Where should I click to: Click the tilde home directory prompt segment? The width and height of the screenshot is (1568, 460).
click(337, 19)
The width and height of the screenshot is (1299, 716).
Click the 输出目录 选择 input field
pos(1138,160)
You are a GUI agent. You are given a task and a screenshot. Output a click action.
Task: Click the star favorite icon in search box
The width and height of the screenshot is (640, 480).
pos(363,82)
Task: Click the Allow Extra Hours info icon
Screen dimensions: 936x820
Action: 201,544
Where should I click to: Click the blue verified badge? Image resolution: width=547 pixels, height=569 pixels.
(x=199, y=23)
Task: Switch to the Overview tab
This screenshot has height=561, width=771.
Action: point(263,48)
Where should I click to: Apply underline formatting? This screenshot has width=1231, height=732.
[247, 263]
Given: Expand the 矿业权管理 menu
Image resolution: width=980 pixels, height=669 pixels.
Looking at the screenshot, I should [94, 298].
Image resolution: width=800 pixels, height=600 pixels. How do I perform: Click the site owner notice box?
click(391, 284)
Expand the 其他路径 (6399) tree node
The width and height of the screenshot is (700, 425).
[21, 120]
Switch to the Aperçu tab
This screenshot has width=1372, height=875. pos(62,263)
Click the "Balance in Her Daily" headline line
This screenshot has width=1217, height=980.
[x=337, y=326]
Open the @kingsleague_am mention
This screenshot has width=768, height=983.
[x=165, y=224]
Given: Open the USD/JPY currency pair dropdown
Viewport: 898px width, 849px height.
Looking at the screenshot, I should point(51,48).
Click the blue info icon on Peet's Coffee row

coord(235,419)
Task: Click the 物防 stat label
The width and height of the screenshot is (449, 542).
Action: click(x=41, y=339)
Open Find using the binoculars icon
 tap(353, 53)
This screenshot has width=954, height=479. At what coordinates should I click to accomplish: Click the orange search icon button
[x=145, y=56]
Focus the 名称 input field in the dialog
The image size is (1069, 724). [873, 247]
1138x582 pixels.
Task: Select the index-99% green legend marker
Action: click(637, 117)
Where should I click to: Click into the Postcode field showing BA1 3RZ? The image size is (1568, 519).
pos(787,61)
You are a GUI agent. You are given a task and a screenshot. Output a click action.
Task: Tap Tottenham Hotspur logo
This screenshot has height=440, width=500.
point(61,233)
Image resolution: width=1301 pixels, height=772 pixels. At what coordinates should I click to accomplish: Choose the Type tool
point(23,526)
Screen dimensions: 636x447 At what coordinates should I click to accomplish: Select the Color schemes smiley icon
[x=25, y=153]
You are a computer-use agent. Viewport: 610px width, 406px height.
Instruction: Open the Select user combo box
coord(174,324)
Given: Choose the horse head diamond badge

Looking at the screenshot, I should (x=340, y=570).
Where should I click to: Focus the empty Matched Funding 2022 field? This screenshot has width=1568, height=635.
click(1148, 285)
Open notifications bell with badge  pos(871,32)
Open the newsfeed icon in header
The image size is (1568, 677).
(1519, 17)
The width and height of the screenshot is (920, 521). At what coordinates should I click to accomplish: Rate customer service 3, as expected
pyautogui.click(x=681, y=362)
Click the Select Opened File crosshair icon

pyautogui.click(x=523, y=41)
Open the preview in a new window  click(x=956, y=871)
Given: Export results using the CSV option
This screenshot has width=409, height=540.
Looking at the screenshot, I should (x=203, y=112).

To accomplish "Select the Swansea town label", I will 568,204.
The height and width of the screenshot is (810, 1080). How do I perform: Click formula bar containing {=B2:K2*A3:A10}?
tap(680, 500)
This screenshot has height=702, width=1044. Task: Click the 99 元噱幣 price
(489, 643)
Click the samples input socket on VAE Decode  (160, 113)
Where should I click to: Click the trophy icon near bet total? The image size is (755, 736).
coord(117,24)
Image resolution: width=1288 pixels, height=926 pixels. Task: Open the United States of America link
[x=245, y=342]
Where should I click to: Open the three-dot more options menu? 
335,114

To do
Write out the lines above, starting at the line that contains "Where should I click to: Click the trophy" and ending with the final line, and nothing else; copy them exactly.

Solution for this exercise
Where should I click to: Click the trophy icon near bet total? The image size is (755, 736).
coord(117,24)
Image resolution: width=1288 pixels, height=926 pixels. Task: Open the United States of America link
[x=245, y=342]
Where should I click to: Open the three-dot more options menu? 
335,114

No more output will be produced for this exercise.